CNN broke news on Tuesday afternoon that U.S. intelligence officials briefed President Barack Obama and President-elect Donald Trump on “allegations that Russian operatives claim to have compromising personal and financial information about Mr. Trump.”
The story didn’t provide many details about the potentially compromising information, because CNN “has not independently corroborated the specific allegations.” BuzzFeed soon published the set of documents containing the unverified allegations, however.
— Ben Smith (@BuzzFeedBen) January 11, 2017
Journalists and others on Twitter soon questioned the ethics of BuzzFeed posting unverified information.
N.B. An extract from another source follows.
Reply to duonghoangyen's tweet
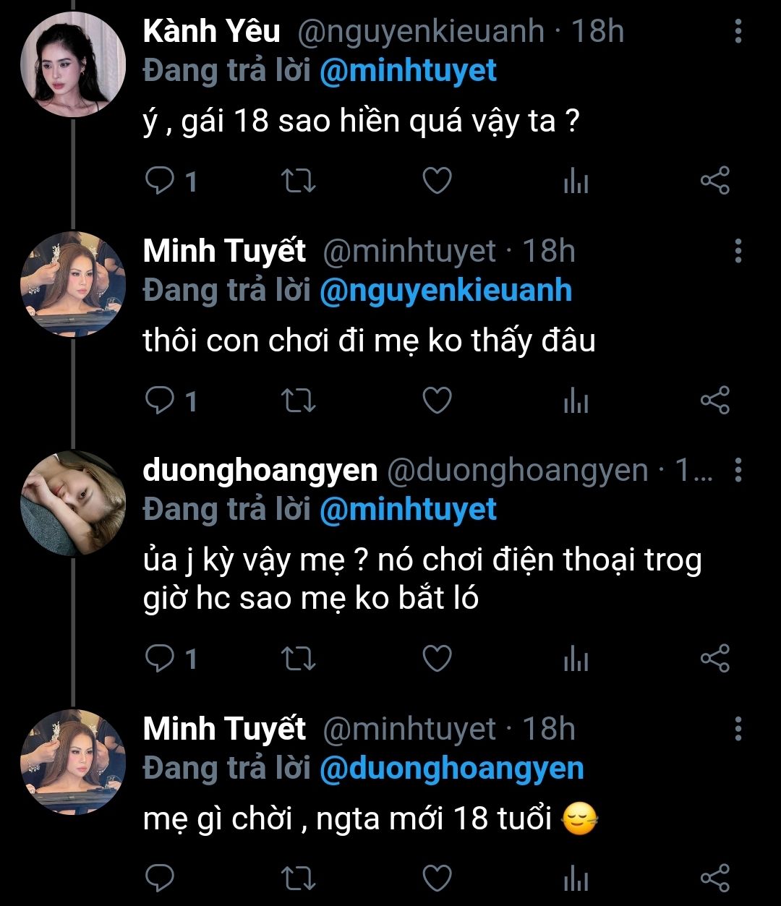 [159, 659]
President-elect Trump also posted a link on Twitter to a story chastising BuzzFeed for its actions.
— Donald J. Trump (@realDonaldTrump) January 11, 2017
The unfortunate truth is that publishing hacked and unverified information – especially any involving public officials – often falls into the gray areas of journalism ethics. Arguments can be made on both sides of the debate.
People may argue that the dearth of details in CNN’s story led people to speculate about the specifics of the allegations. BuzzFeed’s decision to publish could be seen as a way to squash that speculation and show people the scope of the allegations.
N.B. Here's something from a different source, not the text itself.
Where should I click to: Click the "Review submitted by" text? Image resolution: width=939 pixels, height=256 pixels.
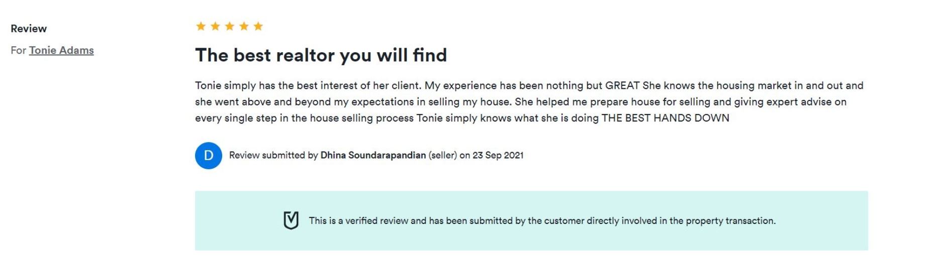(273, 156)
From the standpoint of a journalism ethics purist: journalists should not publish or broadcast unverified information.
The value of journalism rests in its ability to provide answers and credible information. The public expects journalists and news organizations to say whether a piece of information is true or false. No value exists in throwing unverified information into the world.
More than ever before, journalists and news organizations need to tell the public what is and is not accurate information.
Yet, the public is bombarded on an almost daily basis with unverified information from news organizations. Breaking news stories often come with the disclaimer that the information isn’t confirmed. Emails allegedly hacked from the Democratic National Committee were reported on and carried similar caveats.
Journalists who want their profession to be trusted, respected and profitable need to hold themselves and their peers to its best practices, which are spelled out in the Society of Professional Journalists’ Code of Ethics.
The actions of news organizations involved with this story will continue to be debated over the coming days, but the more important issue moving forward is that these allegations are now out in the world. Responsible, thorough and thoughtful journalists are needed to inform people about this information and its worth.